02/11/2021

CHRISTOPHE KOESSLER
Après la mort suspecte d’Alfredo Camelo, menaces de paramilitaires sur les Colombien·nes réfugié·es en Suisse

Nous republions ces deux articles parus sur Le Courrier de Genève, qui devraient susciter l’inquiétude parmi tou·tes les Colombien·nes réfugié·es en Europe et ailleurs ainsi que chez toute personne défendant les droits des peuples et des humains.-Tlaxcala

Menace sur les Colombiens de Suisse

 Christophe Koessler, Le Courrier, 27/10/2021 

Christophe Koessler est journaliste au quotidien suisse Le Courrier. @ChrisKoessler

L’activiste genevois Alfredo Camelo, retrouvé mort en septembre, aurait reçu une balle d’arme à feu. Une information à prendre avec prudence mais qui s’inscrit dans le contexte d’une menace croissante sur les militant·es colombien·nes.

En mai 2021, des manifestants ont interpellé les Nations unies et les autorités suisses pour qu’elles exigent de Bogota le respect de la vie humaine et le droit de manifester. DR

Dimanche matin, un militant suisso-colombien bien connu retrouve l’inscription gravée sur la jante de sa voiture à Genève : «AUC», pour Autodéfenses unies de Colombie, du nom de la milice paramilitaire d’extrême droite. Au pays, l’inscription équivaut à une menace de mort.
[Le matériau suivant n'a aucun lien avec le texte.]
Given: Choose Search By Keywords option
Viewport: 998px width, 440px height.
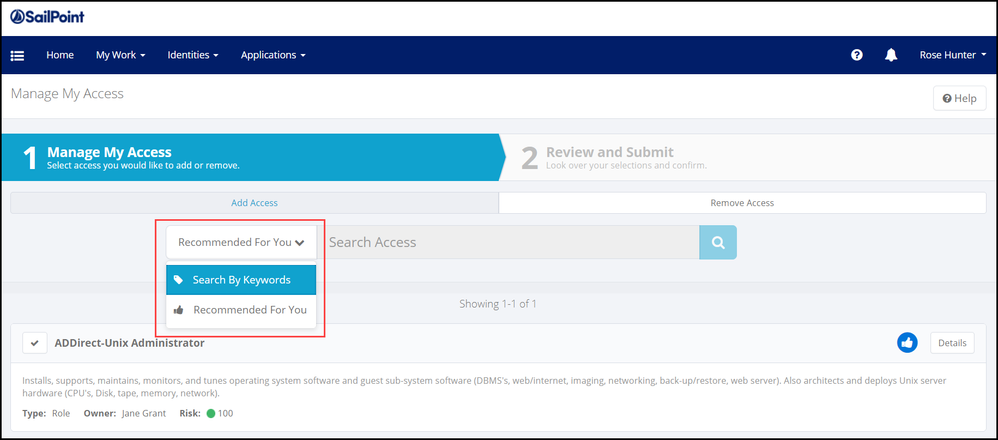Looking at the screenshot, I should (x=241, y=280).
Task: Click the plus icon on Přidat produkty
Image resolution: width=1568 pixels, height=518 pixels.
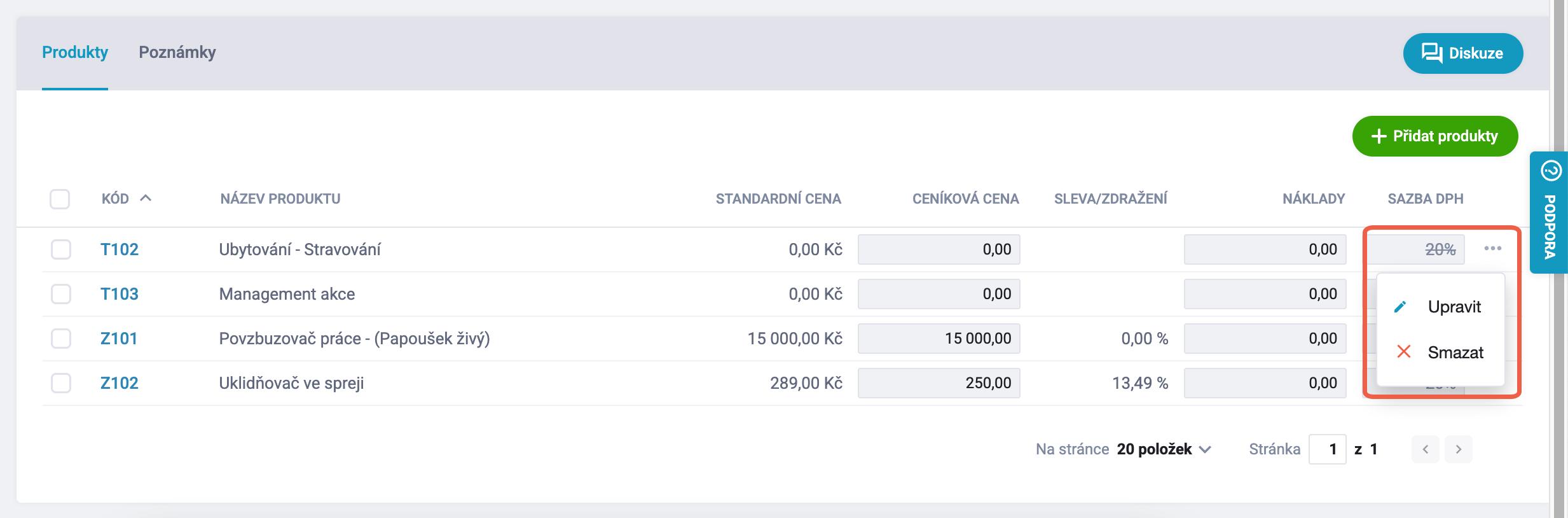Action: pos(1379,136)
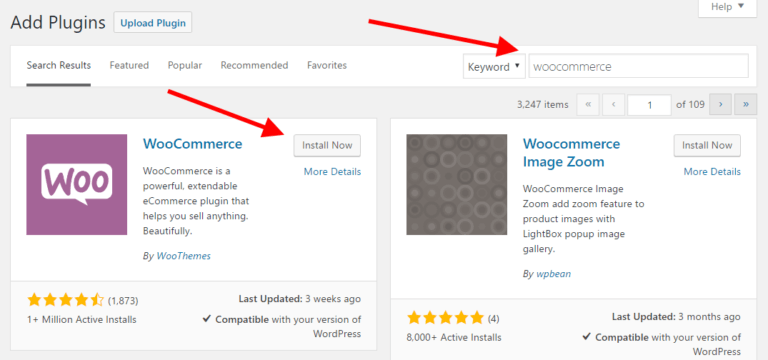This screenshot has width=768, height=360.
Task: Go to the next results page arrow
Action: (x=720, y=104)
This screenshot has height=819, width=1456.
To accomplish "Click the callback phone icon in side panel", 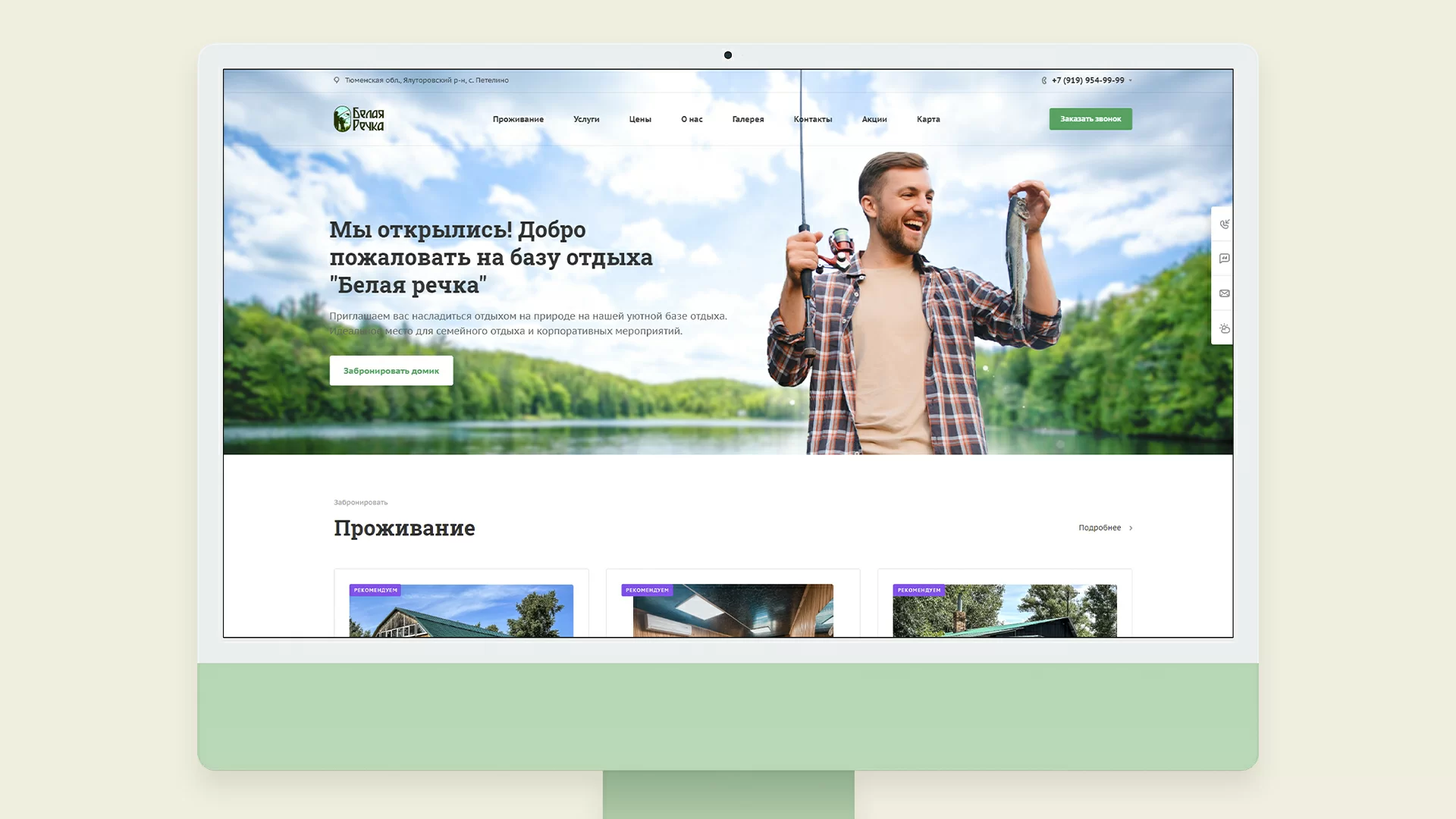I will click(x=1224, y=224).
À y regarder de plus près, le défenseur des droits humains, accompagné d’un agent de police, découvre que son pneu a été endommagé par une perforation qui pourrait entraîner son éclatement une fois le véhicule lancé à pleine vitesse – l’hypothèse est évoquée par le policier selon l’activiste. «Pour moi, c’est un attentat à ma vie et à celle de ma famille», déclare le militant, qui a déposé plainte hier.

L’affaire a une résonance particulière alors que Le Courrier recevait presque au même moment une autre information qui reste à vérifier. Le militant colombien Alfredo Camelo, dont le corps a été retrouvé au bord du Rhône début septembre, aurait été touché d’une balle d’arme à feu. On l’a entendu d’une source policière qui s’est confiée sans doute par inadvertance à une personne connue de la rédaction.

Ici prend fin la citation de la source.